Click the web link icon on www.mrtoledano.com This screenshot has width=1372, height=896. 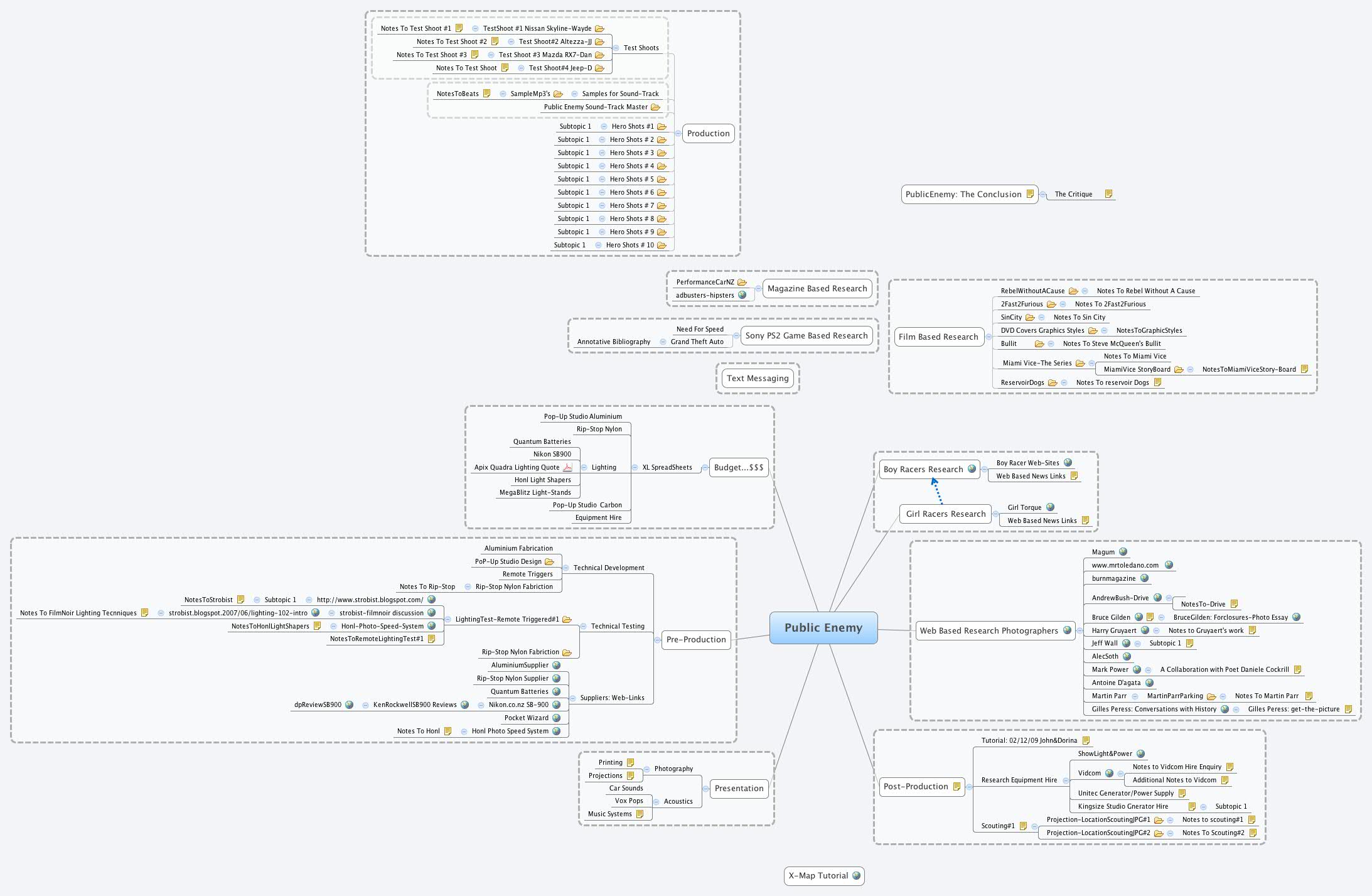(1169, 565)
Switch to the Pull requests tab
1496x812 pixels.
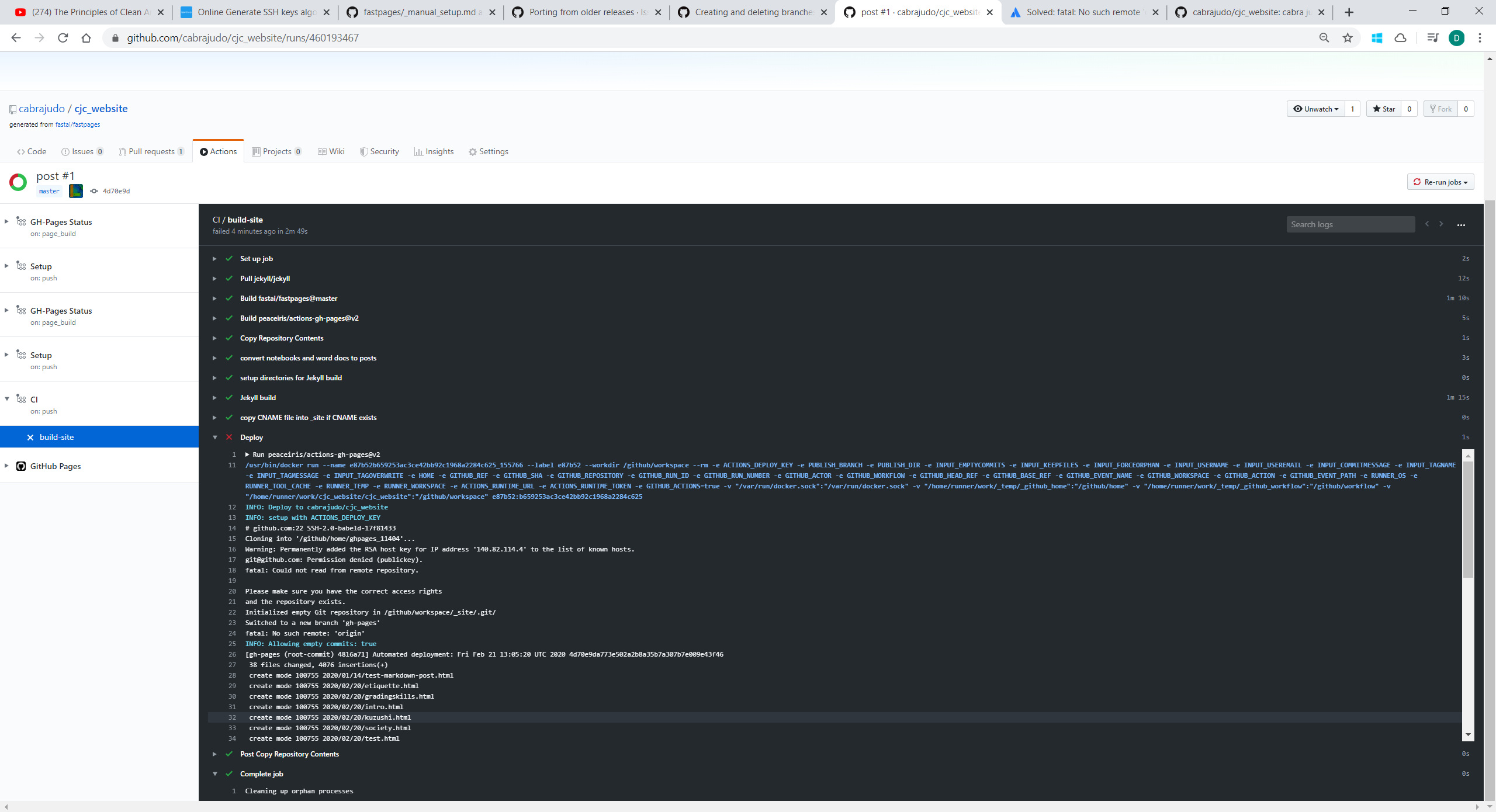coord(151,151)
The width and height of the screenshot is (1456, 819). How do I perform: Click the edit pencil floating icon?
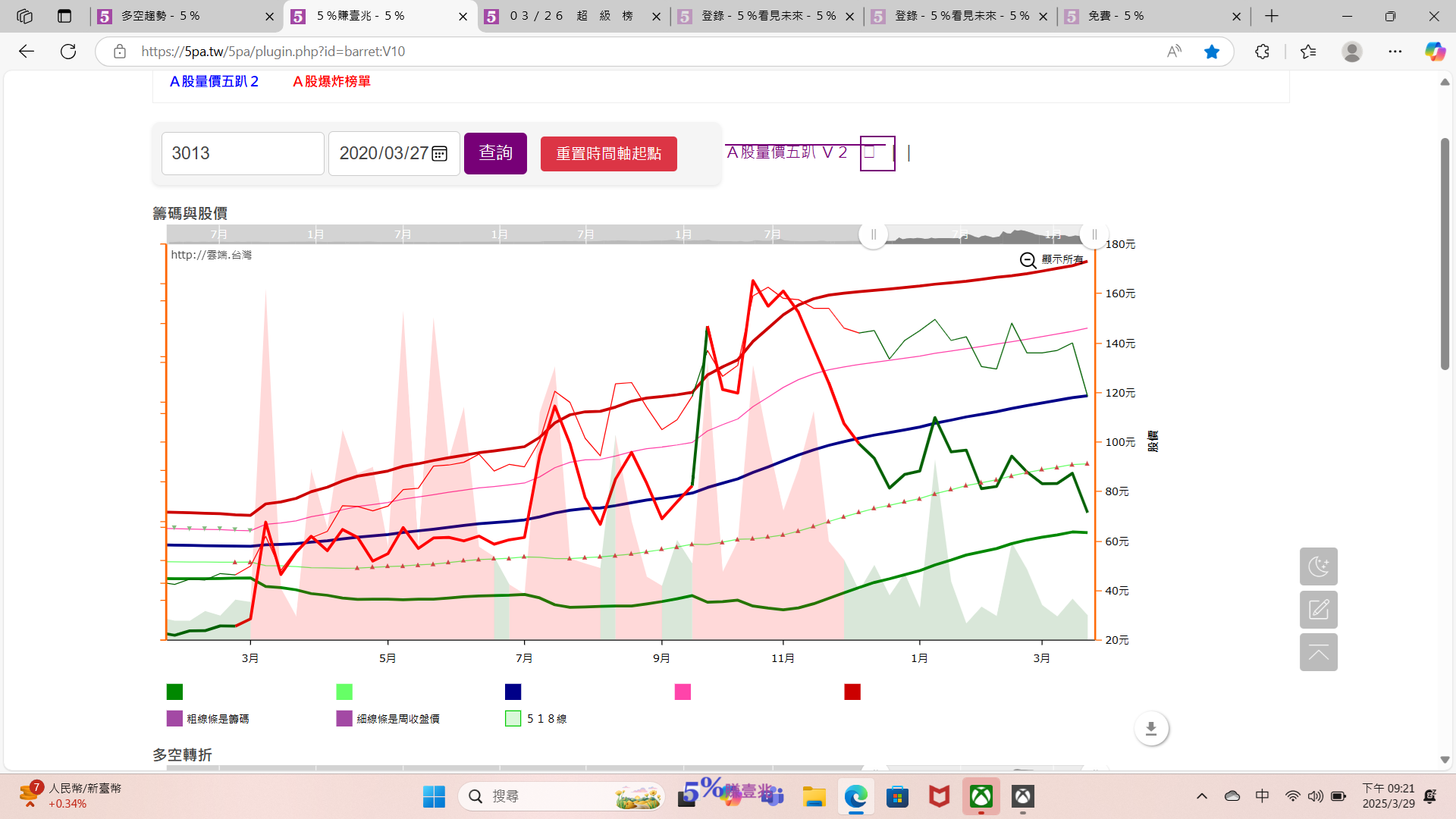pyautogui.click(x=1318, y=610)
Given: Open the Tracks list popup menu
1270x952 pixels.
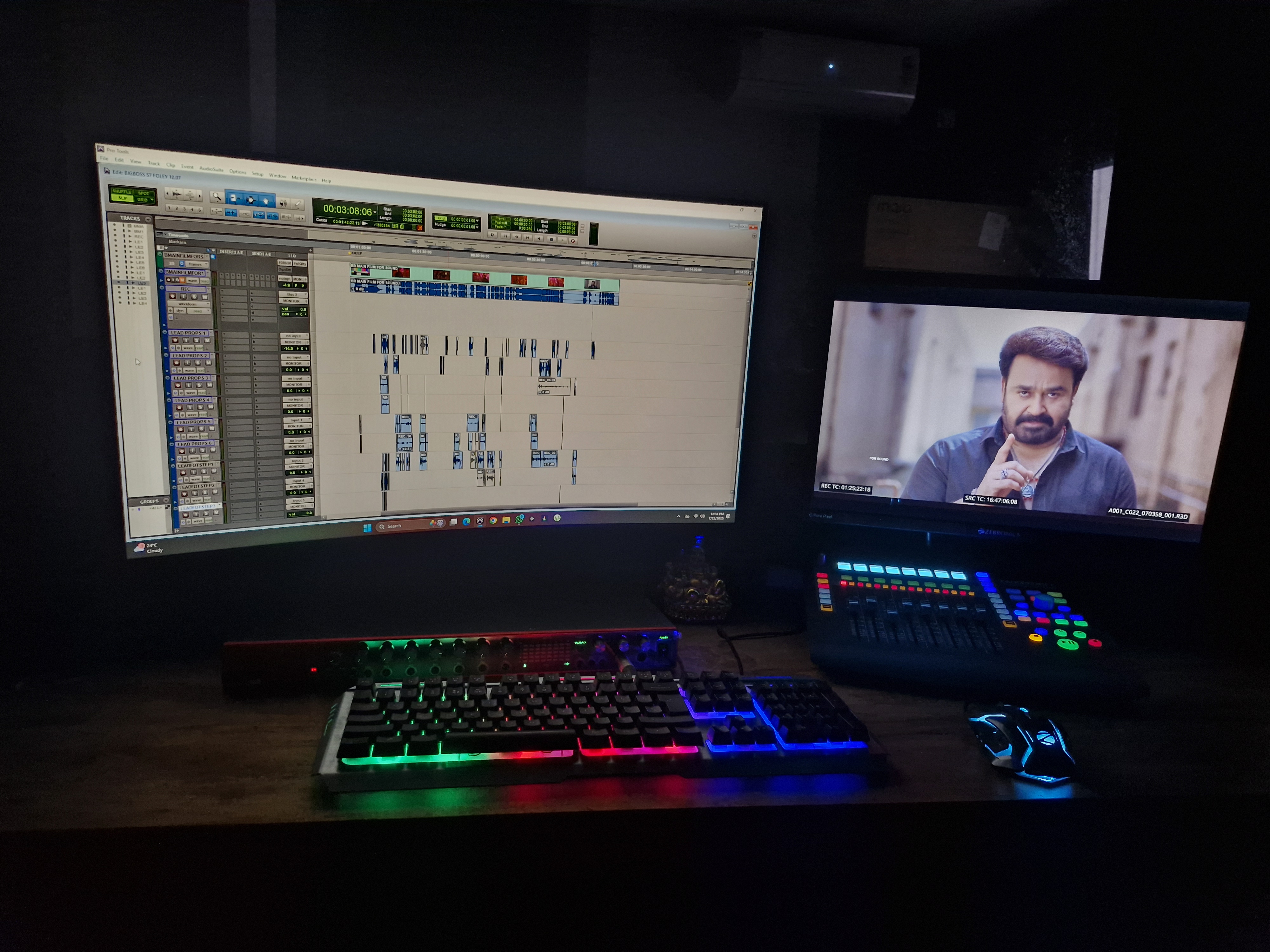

········

→ **Action item**:
Beginning with the line that contains "The width and", reproduce every line through the end of the records above exactly, leaving pictures out.

→ **Solution to this problem**:
The width and height of the screenshot is (1456, 819). How do I perform: Click the edit pencil floating icon?
pyautogui.click(x=1318, y=610)
Given: Open the Tracks list popup menu
1270x952 pixels.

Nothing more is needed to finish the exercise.